Sunday, March 6

Thank you, Facebook Friend Finder, for existentially freaking me out 

So before I moved to Southern California in August 2007 to attend a graduate creative writing program at Chapman University, I worked for a few months as a reporter for a very small weekly county newspaper based near my hometown in Washington State. I had to write six stories a week: three on events happening in Everett, Washington and three on events happening in Mukilteo, Washington. Everett is the fourth-biggest city in the state and Mukilteo sits just west of Everett.

I had focused on features, reviews, and commentaries when I worked for The Daily Evergreen, the student newspaper at Washington State University, so the hard news stories I had to write for this county newspaper were much different and not always easy (that's why it's called hard news! ba-dum-ching). Specifically, when you write features, everyone wants to talk to you about their local business/charity event/art exhibit/performance/social gathering/etc. because they want the publicity. When you write hard news, people sometimes don't want to talk to you because they don't want the publicity if they're being asshats. This was...interesting for me, mostly because I hate cold-calling people and like it even less when I have a sneaking suspicion the person I'm cold-calling will yell at me and/or hang up on me.

What can I say? Some people are great journalists who can sense intriguing stories, have really thick skins, and possess a drive to "comfort the afflicted and afflict the comfortable" -- and some of us are people-pleasers who just want to write about the museum photography exhibits and not get bitched at by some corporate slime or doze off at 8 a.m. city council meetings about road paving or tear up along with a distraught person crying over the phone and talking about how she's been evicted and/or has cancer and/or is suing the state MY GOD THIS IS THE WORST JOB EVER.....

Thankfully, I was accepted into the Chapman graduate program so I quit working for the newspaper, packed up my car and drove 1200 miles to Orange, California in the heart of Orange County. I lived blissfully in Orange for two years, soaking up the weather, writing to my heart's content, meeting my husband, and eating In-N-Out burgers at least once a week with the occasional Roscoe's Chicken and Waffles trip to Hollywood. After we graduated, my husband and I moved to Irvine, just south of Orange.

• • •

Last night, I was trying to find someone's profile on Facebook using the person's email address, and I decided to try the Friend Finder thingie that Facebook promotes ad nauseum on the right-hand side of everyone's homepage. I have the former newspaper job listed in my profile and one of the options with the Friend Finder is to search for people who work or have worked at your previous place of employment.

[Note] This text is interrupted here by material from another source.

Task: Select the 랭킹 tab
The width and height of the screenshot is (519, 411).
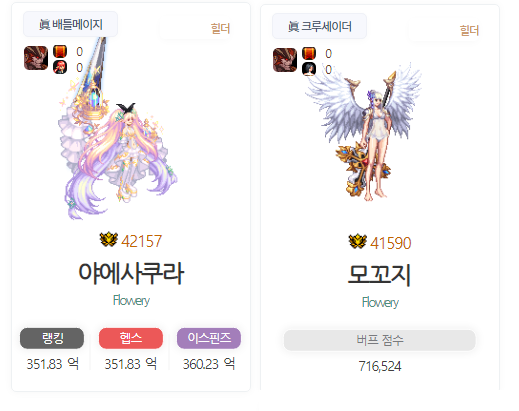Action: tap(52, 338)
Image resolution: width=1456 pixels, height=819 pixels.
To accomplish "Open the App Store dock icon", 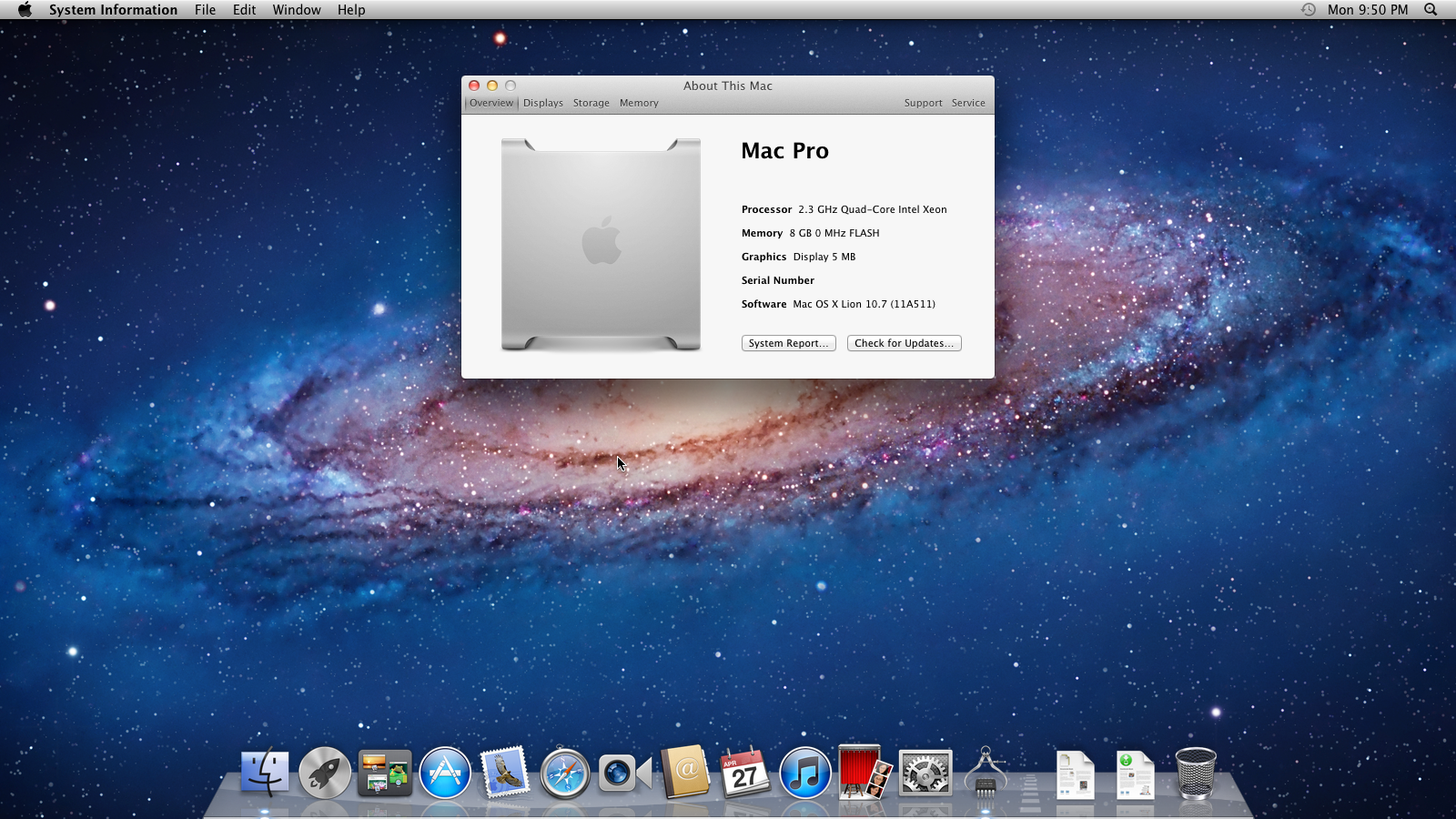I will (x=445, y=773).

Since Facebook wasn't letting me find the person I wanted to find with the email address, I clicked the link for finding other employees at the county newspaper out of curiosity. The newspaper staff was very small, so I was surprised when two people popped up in the search results, both of whom are currently reporters.

So here's the existential freaky part:

There are two reporters -- one male and one female. I could see some information on both their profiles, given their privacy settings. The female reporter went to Washington State University, like I did, and now lives in the next town over from my hometown in Washington State. That seems reasonable and expected, given that the newspaper is written for my home county.

What does not seem reasonable, expected, or even freakishly possible is that the female reporter's hometown is Orange, California -- exactly where I moved when I left the newspaper to go to graduate school. Orange is not a huge city: the population is under 150,000 and it's next to the much larger cities of Anaheim and Santa Ana (both with populations over 300,000). In fact, Orange County is such a gerrymandering mess, that it's often difficult to tell which city you're actually in without a mailing address.

Seriously, what are the chances that:

• I would leave this tiny local newspaper to move to her hometown -- and now live essentially next door to it while...
• She would leave Orange, only to end up working at the same tiny local newspaper and living essentially next door to my hometown?


I have this weird feeling that Elton John is going to bust into my apartment at any moment, singing songs from The Lion King. It certainly wouldn't be any weirder than this coincidence.